To update skiml-cluster to the most recent version, run:

pip install --user --upgrade skiml-cluster

Troubleshooting

Q: I get this error:

ValueError in file /home/boas/mambaforge/lib/python3.10/site-packages/skiml_cluster/workflow/Snakefile, line 16:
No VCF files found in input directory.

A: skiml-cluster looks for files ending in .vcf in the input folder. If zero files can be found with this exact extension, the pipeline will not run. Please make sure there are valid VCF files (preferably from apollo-mapping) in the input folder with the extension .vcf.

Q: I get this error:

ValueError in file /home/boas/mambaforge/lib/python3.10/site-packages/skiml_cluster/workflow/Snakefile, line 11:
Input directory does not exist.

A: The input directory cannot be found. Please make sure there are no typos in the skiml-cluster command.

Methodology

skiml-cluster does a couple of things, which is managed by Snakemake.
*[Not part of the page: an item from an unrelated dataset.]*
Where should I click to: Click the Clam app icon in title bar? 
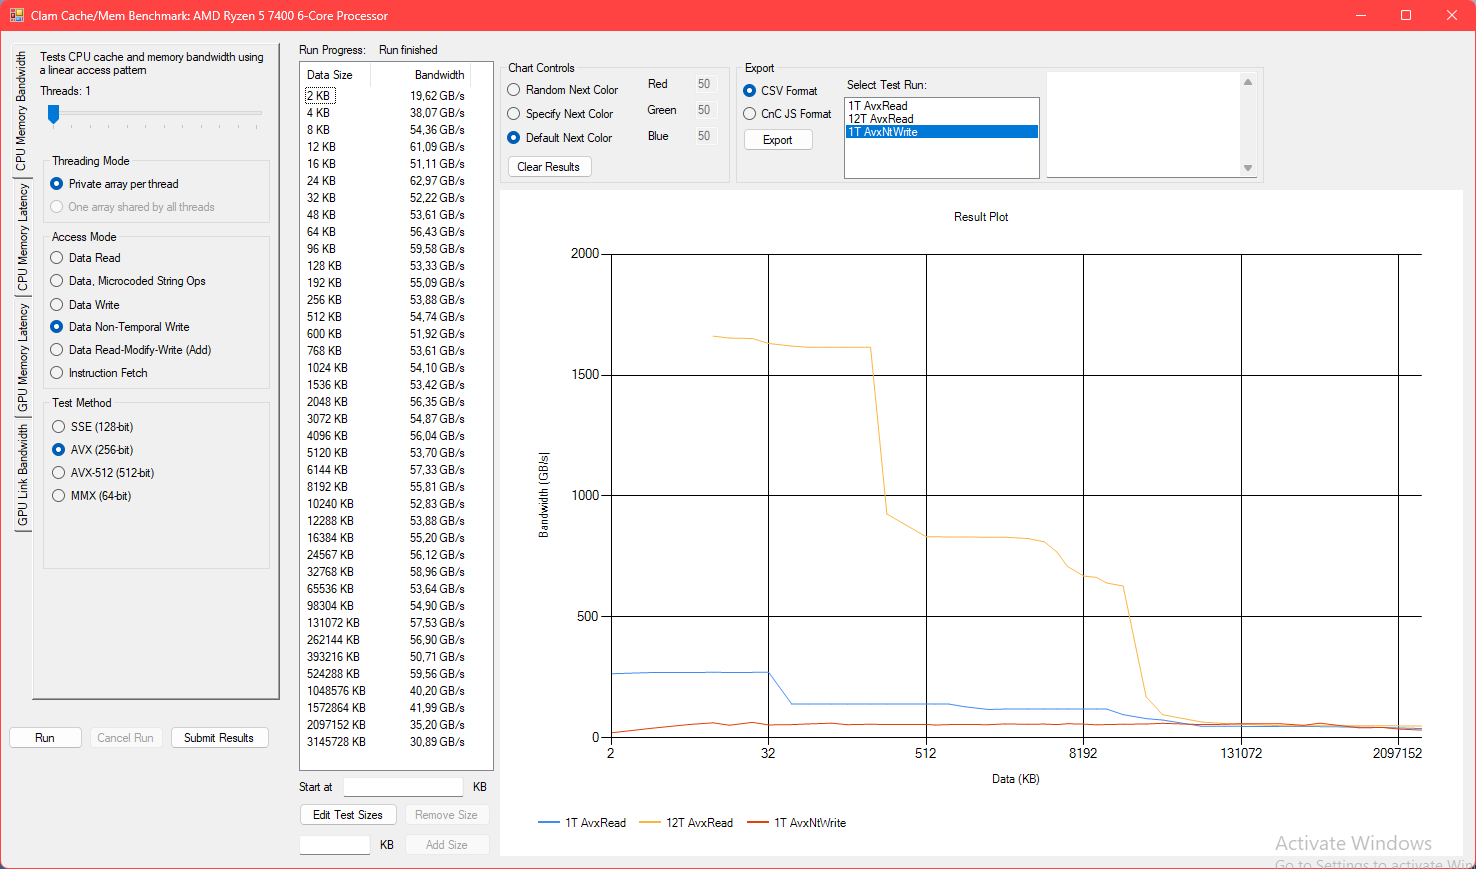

  1. SNP VCF files are compressed and indexed (required for other analyses).
  2. All indexed VCF files are merged into a multi-sample VCF.
  3. A UPGMA tree is generated from the multi-sample VCF using vcfkit.
  4. A Fasta pseudo-alignment is generated from the multi-sample VCF using vcfkit.
  5. SNP distances are calculated from the pseudo-alignment using snp-dists.

A command line interface of the Snakemake pipeline has been generated using snk.

License

skiml-cluster is distributed under the terms of the MIT license.